Learn

How to Build an Autonomous Data Analyst using Dynamiq, E2B and Together.ai

Oleksii Babych
November 6, 2024

Data analyst agents are specialized AI-driven tools designed to automate and enhance data analysis tasks. They work by interpreting and processing structured and unstructured data to deliver insights, build predictive models, and automate decision-making processes. These agents leverage advanced algorithms, machine learning models, and language processing capabilities to understand user instructions and perform sophisticated analyses.

With the recent advancements in AI and natural language models, building data analyst agents has become more accessible, especially through libraries like Dynamiq. Using tools like the React Agent and Llama 3.2 / GPT-4o LLMs  allows developers to create robust agents that can process, analyze, and respond to various data requests.

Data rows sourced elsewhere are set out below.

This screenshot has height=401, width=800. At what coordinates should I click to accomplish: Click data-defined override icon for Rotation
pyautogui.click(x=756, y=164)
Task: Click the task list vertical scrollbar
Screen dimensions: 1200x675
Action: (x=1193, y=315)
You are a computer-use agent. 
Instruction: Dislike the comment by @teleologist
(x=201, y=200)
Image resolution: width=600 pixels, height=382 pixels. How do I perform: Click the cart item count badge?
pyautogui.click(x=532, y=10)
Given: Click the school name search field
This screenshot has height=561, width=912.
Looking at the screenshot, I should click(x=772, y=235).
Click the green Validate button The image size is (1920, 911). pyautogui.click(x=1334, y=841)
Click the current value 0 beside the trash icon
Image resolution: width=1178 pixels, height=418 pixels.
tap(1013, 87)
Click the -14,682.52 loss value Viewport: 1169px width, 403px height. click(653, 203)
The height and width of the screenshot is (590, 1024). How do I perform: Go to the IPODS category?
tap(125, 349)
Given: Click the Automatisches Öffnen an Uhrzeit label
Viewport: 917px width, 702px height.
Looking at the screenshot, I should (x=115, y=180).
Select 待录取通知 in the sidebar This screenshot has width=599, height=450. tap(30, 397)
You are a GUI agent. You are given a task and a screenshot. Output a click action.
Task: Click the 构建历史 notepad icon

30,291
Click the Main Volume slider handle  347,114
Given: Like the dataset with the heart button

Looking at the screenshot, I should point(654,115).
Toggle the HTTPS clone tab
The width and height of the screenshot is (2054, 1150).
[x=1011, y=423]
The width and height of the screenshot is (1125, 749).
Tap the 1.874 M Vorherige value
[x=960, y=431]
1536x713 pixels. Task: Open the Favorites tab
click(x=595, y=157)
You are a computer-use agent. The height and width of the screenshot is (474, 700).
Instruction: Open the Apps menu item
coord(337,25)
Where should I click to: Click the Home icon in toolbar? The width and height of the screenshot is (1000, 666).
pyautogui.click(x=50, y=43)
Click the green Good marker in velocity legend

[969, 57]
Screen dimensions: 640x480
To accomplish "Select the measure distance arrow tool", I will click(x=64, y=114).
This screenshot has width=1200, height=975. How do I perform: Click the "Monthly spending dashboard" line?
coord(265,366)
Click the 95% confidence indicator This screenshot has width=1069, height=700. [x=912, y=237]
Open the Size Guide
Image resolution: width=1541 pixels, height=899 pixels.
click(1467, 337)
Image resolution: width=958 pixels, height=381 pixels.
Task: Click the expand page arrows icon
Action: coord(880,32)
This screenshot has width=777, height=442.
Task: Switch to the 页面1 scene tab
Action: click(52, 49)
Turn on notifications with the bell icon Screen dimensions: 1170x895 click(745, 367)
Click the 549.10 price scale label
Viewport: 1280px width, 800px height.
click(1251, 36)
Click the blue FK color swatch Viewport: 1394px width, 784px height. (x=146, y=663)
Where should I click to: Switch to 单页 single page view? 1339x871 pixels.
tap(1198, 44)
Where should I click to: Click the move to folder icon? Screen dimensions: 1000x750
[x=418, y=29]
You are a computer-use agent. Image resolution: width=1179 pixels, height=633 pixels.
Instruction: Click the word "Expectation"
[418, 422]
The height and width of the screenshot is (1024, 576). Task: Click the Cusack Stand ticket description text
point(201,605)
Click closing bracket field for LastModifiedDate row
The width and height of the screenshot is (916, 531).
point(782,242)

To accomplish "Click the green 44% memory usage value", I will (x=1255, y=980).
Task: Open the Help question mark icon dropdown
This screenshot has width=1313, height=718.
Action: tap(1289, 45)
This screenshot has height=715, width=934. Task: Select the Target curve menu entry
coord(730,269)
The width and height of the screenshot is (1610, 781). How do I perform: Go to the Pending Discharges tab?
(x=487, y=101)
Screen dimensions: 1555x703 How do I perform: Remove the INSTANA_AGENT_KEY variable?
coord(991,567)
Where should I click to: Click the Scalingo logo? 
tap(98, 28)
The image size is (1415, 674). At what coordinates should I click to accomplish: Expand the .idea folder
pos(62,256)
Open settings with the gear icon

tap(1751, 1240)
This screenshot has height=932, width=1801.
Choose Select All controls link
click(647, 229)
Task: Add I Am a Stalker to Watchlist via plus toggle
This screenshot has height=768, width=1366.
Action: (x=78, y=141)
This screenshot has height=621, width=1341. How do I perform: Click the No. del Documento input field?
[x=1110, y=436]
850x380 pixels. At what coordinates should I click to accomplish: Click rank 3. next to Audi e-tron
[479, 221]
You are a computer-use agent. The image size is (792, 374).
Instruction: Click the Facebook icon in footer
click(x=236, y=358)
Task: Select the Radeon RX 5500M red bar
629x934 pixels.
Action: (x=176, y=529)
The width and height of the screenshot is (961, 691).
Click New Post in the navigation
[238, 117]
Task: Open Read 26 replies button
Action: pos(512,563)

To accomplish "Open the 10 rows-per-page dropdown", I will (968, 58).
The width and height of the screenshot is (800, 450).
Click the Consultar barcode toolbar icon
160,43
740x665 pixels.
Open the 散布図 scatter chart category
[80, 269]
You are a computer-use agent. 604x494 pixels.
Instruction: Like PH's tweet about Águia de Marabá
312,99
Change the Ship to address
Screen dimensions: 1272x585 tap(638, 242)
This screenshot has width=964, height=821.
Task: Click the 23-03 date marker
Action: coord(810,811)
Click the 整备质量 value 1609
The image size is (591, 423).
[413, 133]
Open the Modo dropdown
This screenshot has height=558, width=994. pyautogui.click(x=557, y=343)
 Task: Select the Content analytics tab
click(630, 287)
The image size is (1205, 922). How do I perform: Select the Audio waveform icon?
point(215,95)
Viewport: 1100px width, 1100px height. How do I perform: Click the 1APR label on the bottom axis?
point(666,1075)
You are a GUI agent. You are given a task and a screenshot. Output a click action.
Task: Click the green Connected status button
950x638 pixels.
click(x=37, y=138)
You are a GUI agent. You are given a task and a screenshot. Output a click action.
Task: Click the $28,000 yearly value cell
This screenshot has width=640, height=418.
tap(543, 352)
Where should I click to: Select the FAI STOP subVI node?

Key Capabilities of a Data Analyst Agent

A data analyst agent typically comes equipped with several key capabilities:

  1. Data Retrieval and Processing: The agent can retrieve data from various sources, including APIs, databases, and local files, and process it into a usable format for analysis.
  1. Execution of Code and Data Manipulation: By interpreting instructions and executing code, such agents can perform complex calculations and data transformations without human intervention.
  1. Statistical Analysis and Modeling: They can build models, conduct statistical tests, and apply techniques like linear regression, clustering, and classification.
  1. Predictive Analytics: Based on historical data, these agents can develop predictive models to forecast future trends, such as stock prices or customer churn.
  1. Generating Reports and Insights: After analysis, the agent can automatically generate summaries and reports in various formats (e.g., Markdown, HTML), making the insights easily accessible.

Example: Data Analyst Agent Built with Dynamiq

An effective data analyst agent can be implemented using Dynamiq’s library. In the following steps we’ll go through an example where we craft an agent that uses OpenAI’s language model and other tools for an end-to-end analysis.

Task 1: Apple Stocks Price Prediction

In this scenario, we use the agent to predict stocks prices by performing analysis on recent historical data. By giving the agent specific instructions, we can prompt it to retrieve data, apply a linear regression model, and generate a prediction. 

Here’s how the looks:

Here’s an example input and response:

Input:


{
   "input": "get the apple and microsoft prices for last 10 days, build linear model, try to predict prices for next 10 days, write summary with results in markdown"
}
    
  • Agent’s Output: The agent fetches Apple and Microsoft prices from a data source, processes the last 10 days of data, and applies a linear regression model to predict the next 10 days.

Predicted Prices:


# Apple and Microsoft Stock Price Prediction
## Introduction
This report provides a summary of the Apple and Microsoft stock prices for the last 10 days, along with a linear model prediction for the next 10 days.

## Last 10 Days' Prices
### Apple
| Day | Price |
| --- | --- |
| 2024-10-30 | 232.6100 |
| 2024-10-29 | 232.7400 |
| 2024-10-28 | 231.7400 |
...
### Microsoft
| Day | Price |
| --- | --- |
| 2024-10-30 | 437.4350 |
| 2024-10-29 | 437.7400 |
| 2024-10-28 | 436.7400 |
| 2024-10-27 | 435.7400 |
| 2024-10-26 | 434.7400 |
...
## Next 10 Days' Predicted Prices
### Apple
| Day | Predicted Price |
| --- | --- |
| 2024-11-01 | 223.966 |
| 2024-11-02 | 223.02763636 |
| 2024-11-03 | 222.08927273 |
| 2024-11-04 | 221.15090909 |
...
### Microsoft
| Day | Predicted Price |
| --- | --- |
| 2024-11-01 | 429.001 |
| 2024-11-02 | 428.07218182 |
| 2024-11-03 | 427.14336364 |
| 2024-11-04 | 426.21454545 |
...
    

Task 2: Long-term Stock Investment Recommendations

Another task is identifying promising stocks for long-term investment. Here, we instruct the agent to analyze market data and identify stocks with strong growth potential.

Input:


{
   "input": "find the most interesting stocks to invest in for the next 10 years, write results with explanation in markdown"
}

    
  • Agent’s Output: The agent processes industry trends and financial data to suggest investment options.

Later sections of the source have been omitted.